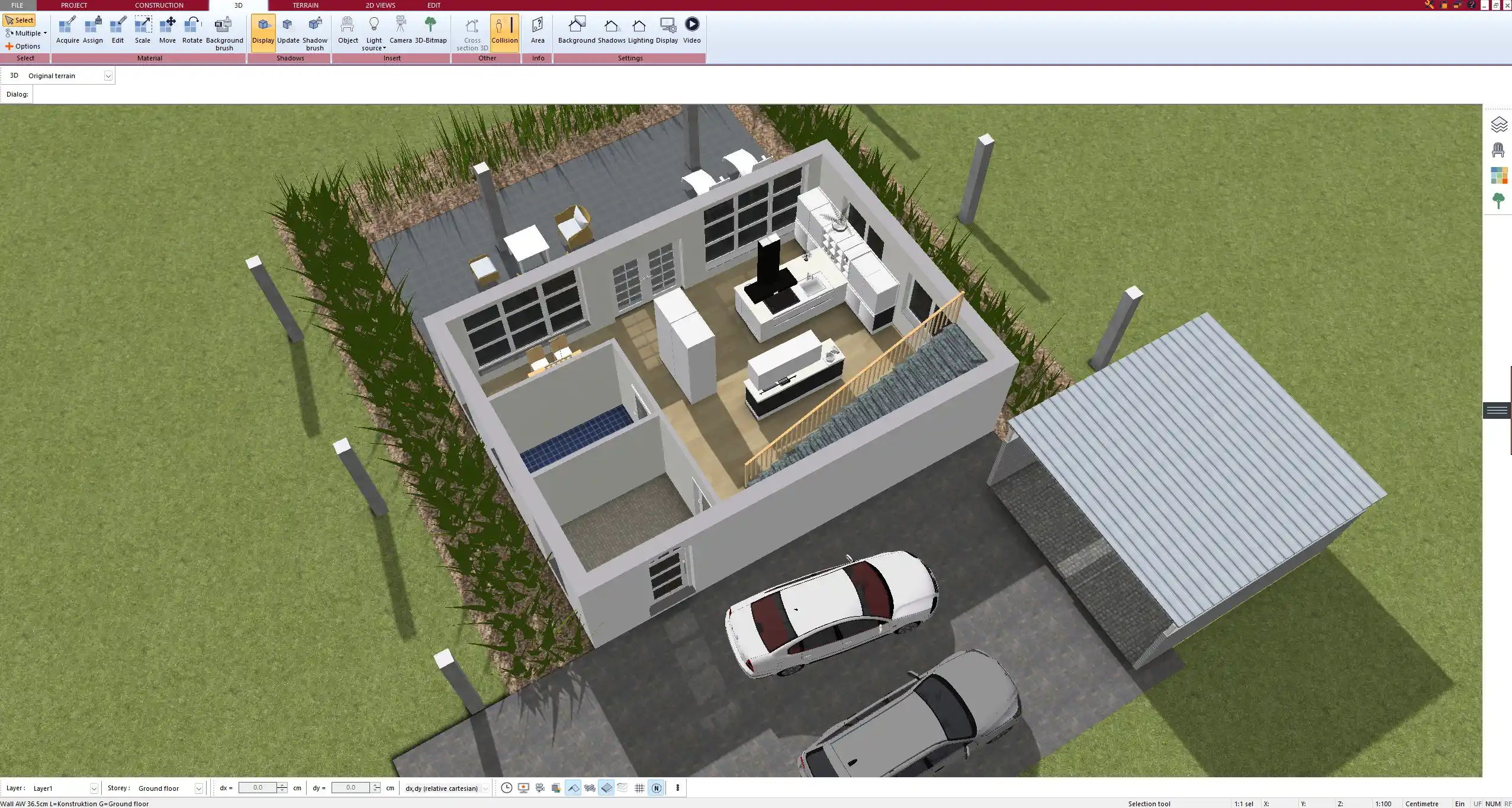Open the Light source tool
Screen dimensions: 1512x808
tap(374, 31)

* * *

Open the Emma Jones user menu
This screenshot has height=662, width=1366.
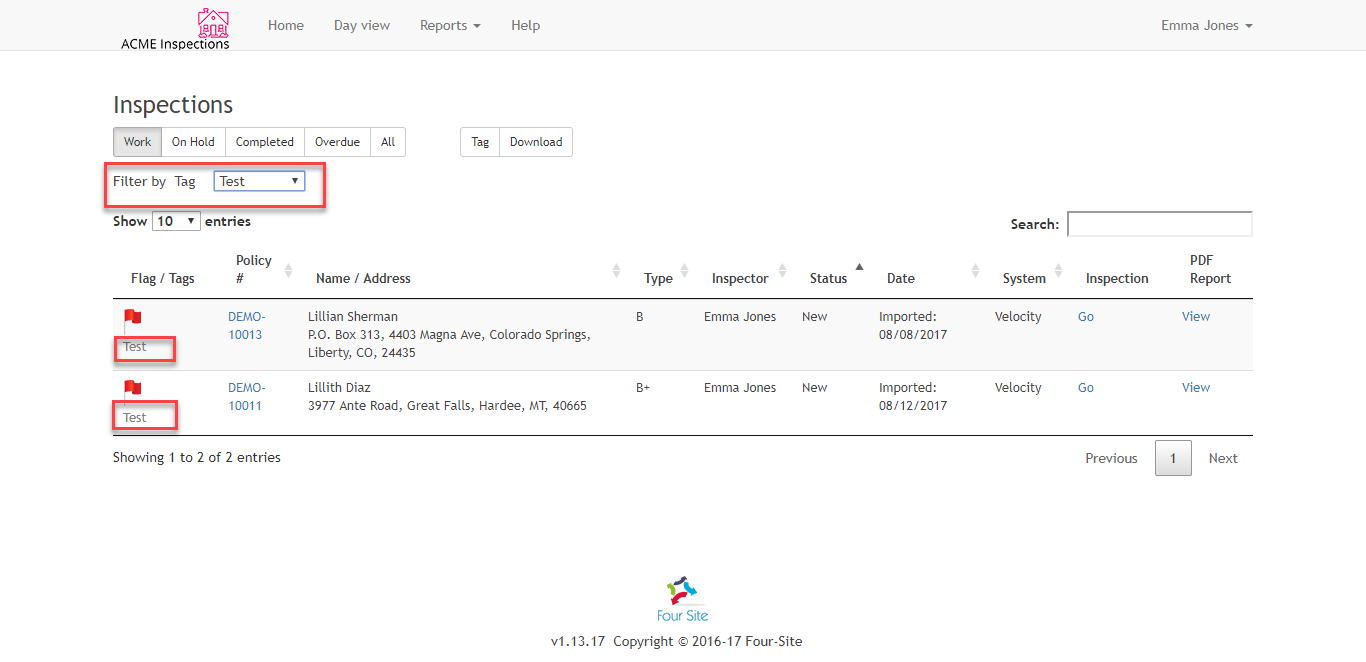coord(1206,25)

==

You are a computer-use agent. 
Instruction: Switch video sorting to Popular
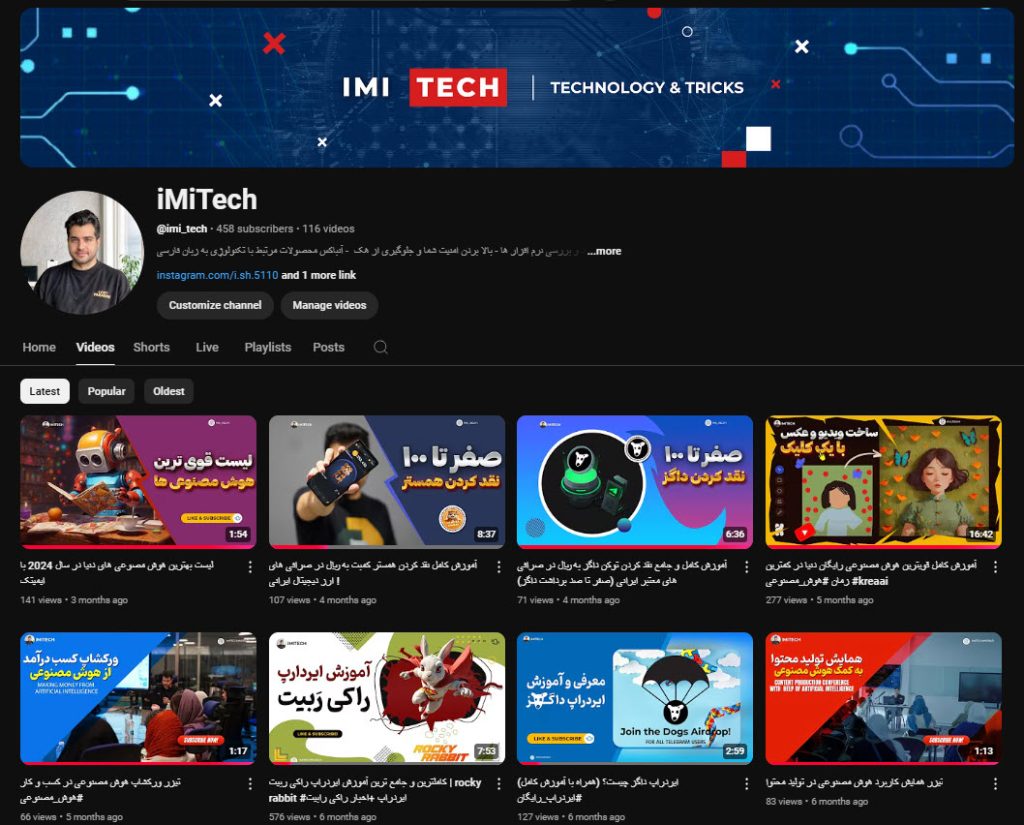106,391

▶ [GIVEN REQUEST]: Could you update the material starting at the line with "Open the Light source tool" and ending at the line with "tap(374, 31)" so that "Light source" becomes "Color picker", with everything else unchanged and the pictures left out?

▶ [WRITTEN SOLUTION]:
Open the Color picker tool
Screen dimensions: 1512x808
tap(374, 31)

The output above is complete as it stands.